[Task to complete] What the answer must contain is every line of the records, exactly, with no pictures.

[Study material]

== == ==

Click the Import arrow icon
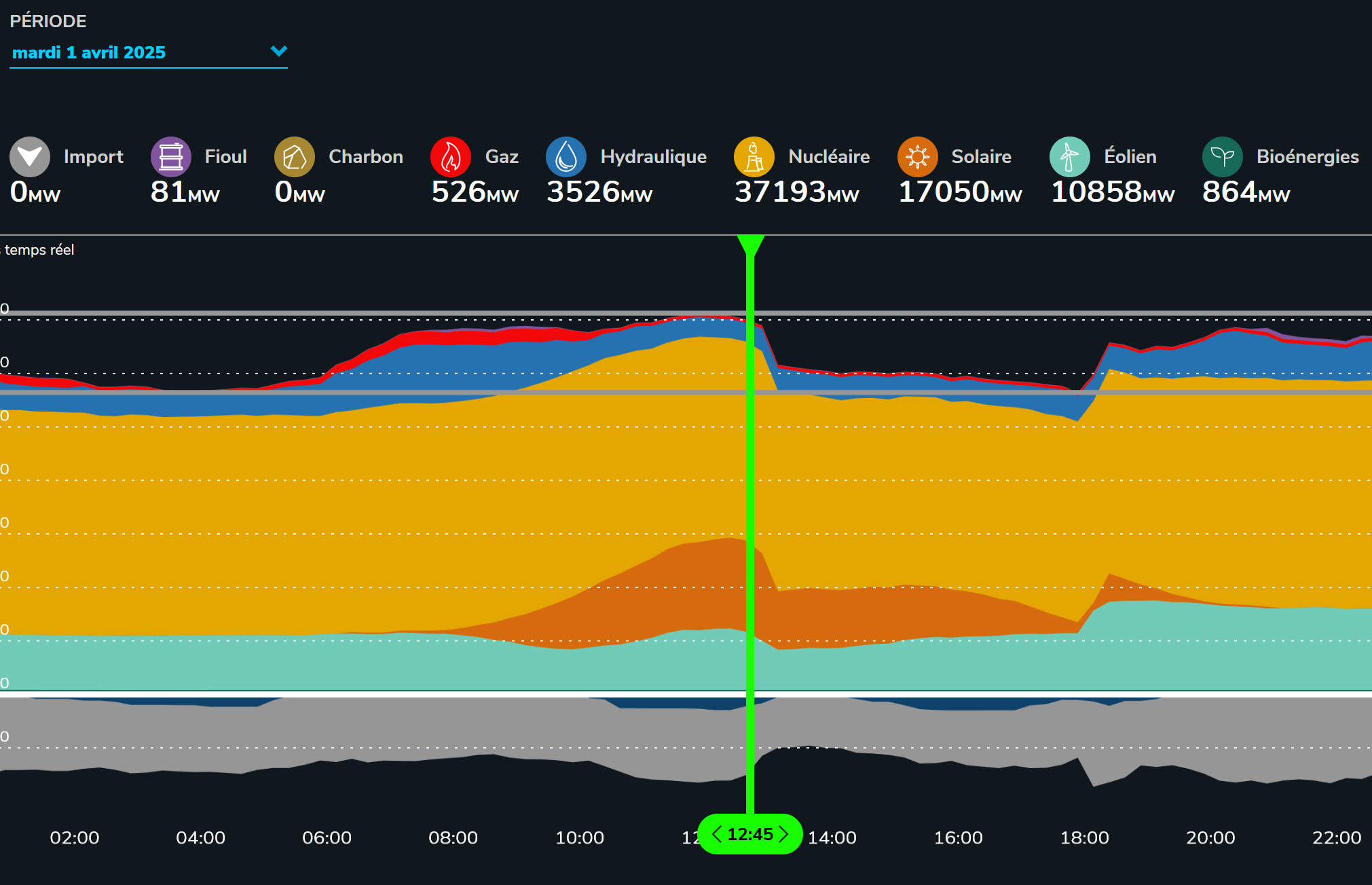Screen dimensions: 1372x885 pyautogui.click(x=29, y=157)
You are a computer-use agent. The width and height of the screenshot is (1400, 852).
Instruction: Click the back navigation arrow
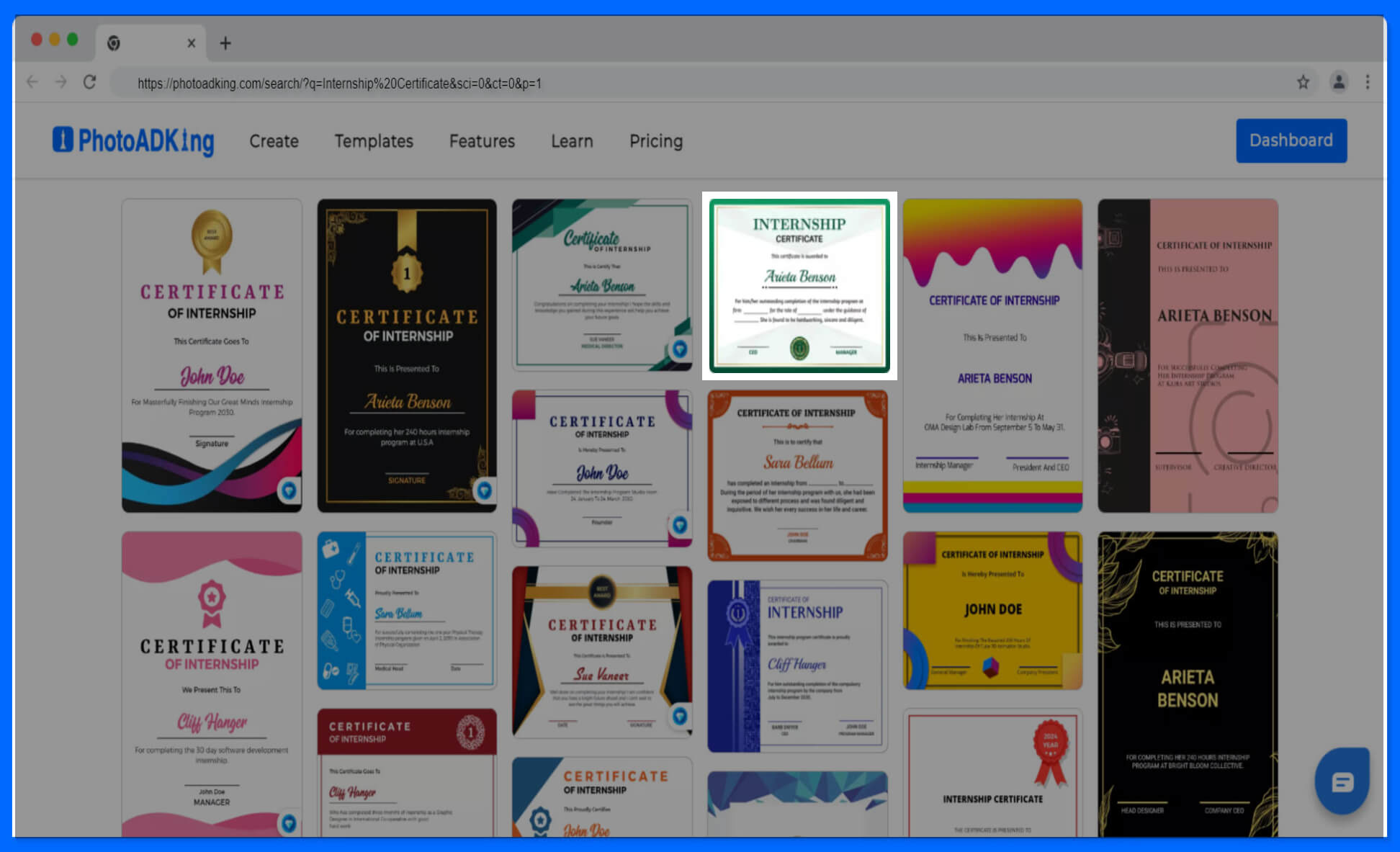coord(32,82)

== == ==

[Response box]
Click the Import arrow icon
Screen dimensions: 1372x885 pyautogui.click(x=29, y=157)
You are a computer-use agent. The width and height of the screenshot is (1400, 852).
Instruction: Click the back navigation arrow
coord(32,82)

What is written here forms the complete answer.